BOINCTerminology
The term workunit means approximately the same thing
for DC-API as for BOINC.
Both the DC-API and BOINC uses the term result, but
they mean different things. In BOINC, results are instances of a work
unit waiting to be downloaded or currently under execution. The DC-API
result is what BOINC calls the canonical result.
This means that when BOINC generates multiple results (e.g. for
redundant computation), the DC-API will not be notified about the status
of individual BOINC results; instead, it will be notified only if the
canonical result is found or the whole work unit is marked as failed by
BOINC.
In the following sections, result will mean the
DC-API term, while BOINC result will refer to the
BOINC definition.
The DC-API master application is an assimilator in
BOINC terms.
Configuration optionsMaster side
Important note: the directories specified by
WorkingDirectory,
ProjectRootDir and the upload & download
directories specified in BOINC's config.xml
must all reside on the same filesystem since the DC-API uses the
link() and rename() system
calls.
InstanceUUID
REQUIRED. The value must be a Universally Unique Identifier. The
value must be unique for every master application running on the
same grid backend. If two master applications are started with the
same InstanceUUID value, their behaviour is
undefined.
ProjectRootDir
OPTIONAL. The location of the project's root directory.
This is the directory that contains
config.xml and other BOINC-related
subdirectories.
UploadURL
OPTIONAL. The upload handler's URL to send output files of
processed BOINC workunits to.

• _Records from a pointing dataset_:
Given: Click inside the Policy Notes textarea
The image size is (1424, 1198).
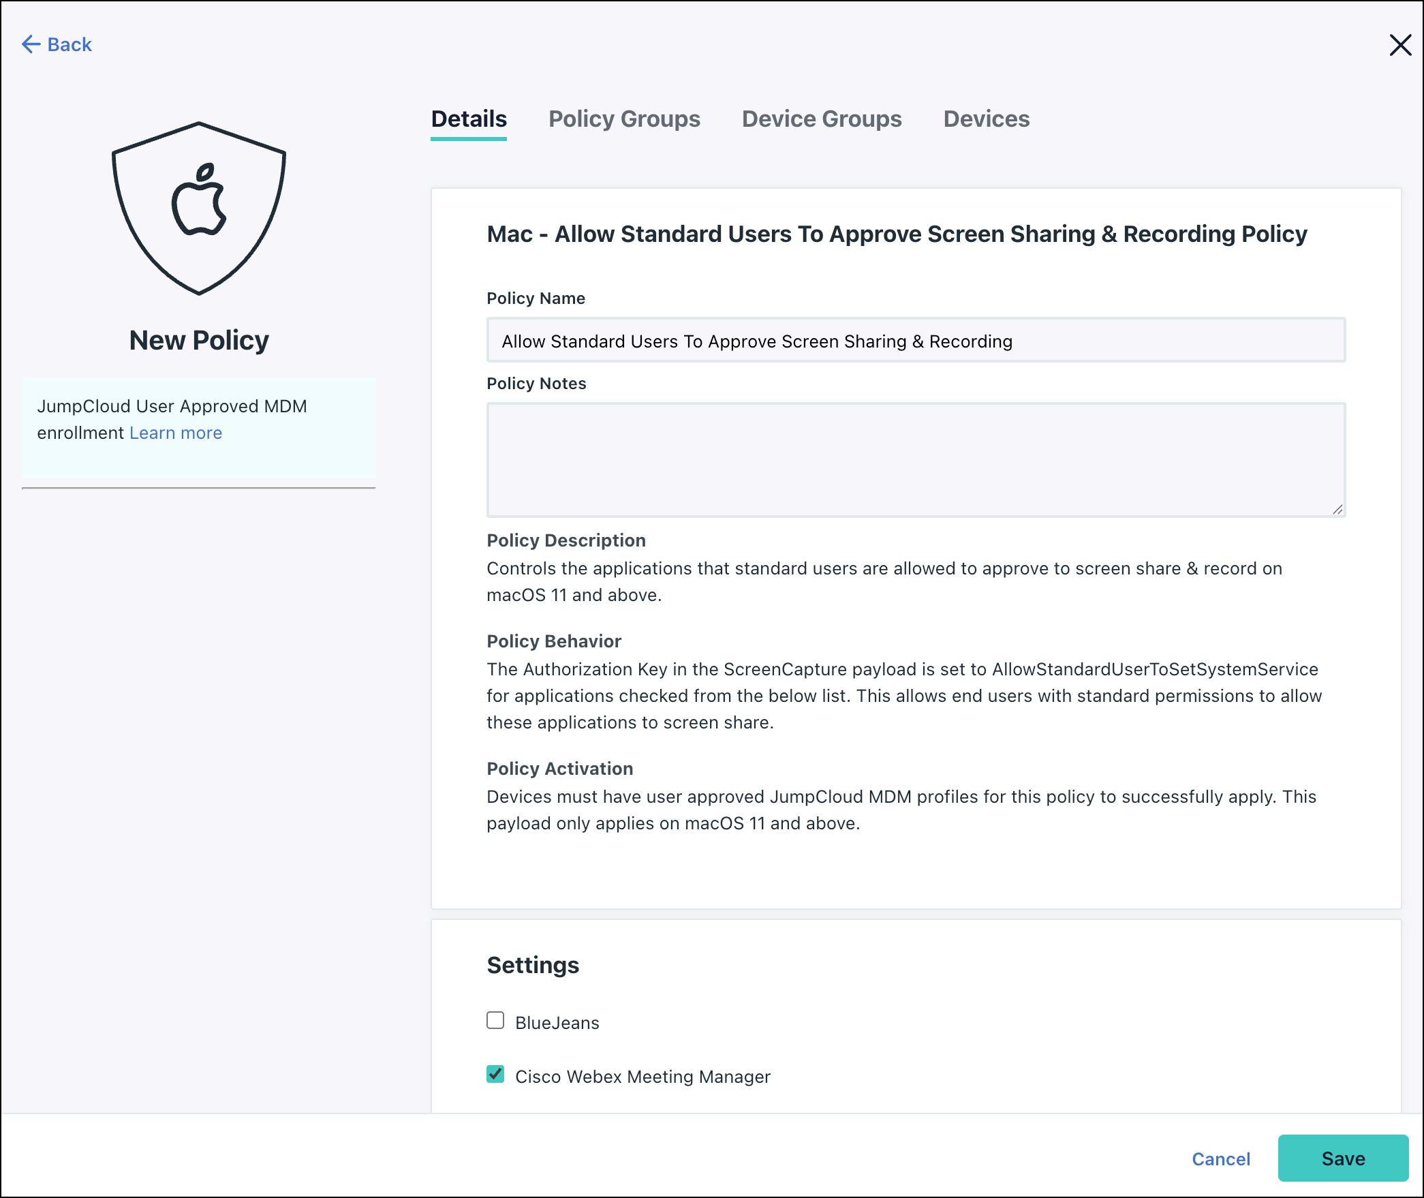Looking at the screenshot, I should pos(916,459).
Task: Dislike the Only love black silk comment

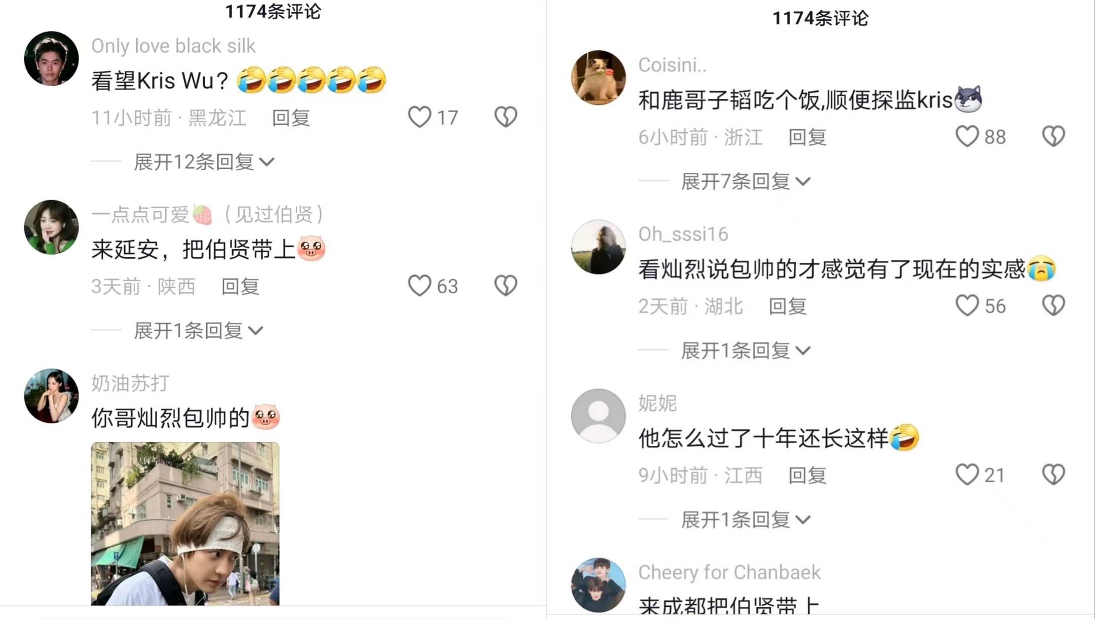Action: tap(505, 117)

• _SHORT PROBLEM_: According to the BOINC terminology page, what is the DC-API master application in BOINC terms?

• _WORKED SOLUTION_: An assimilator.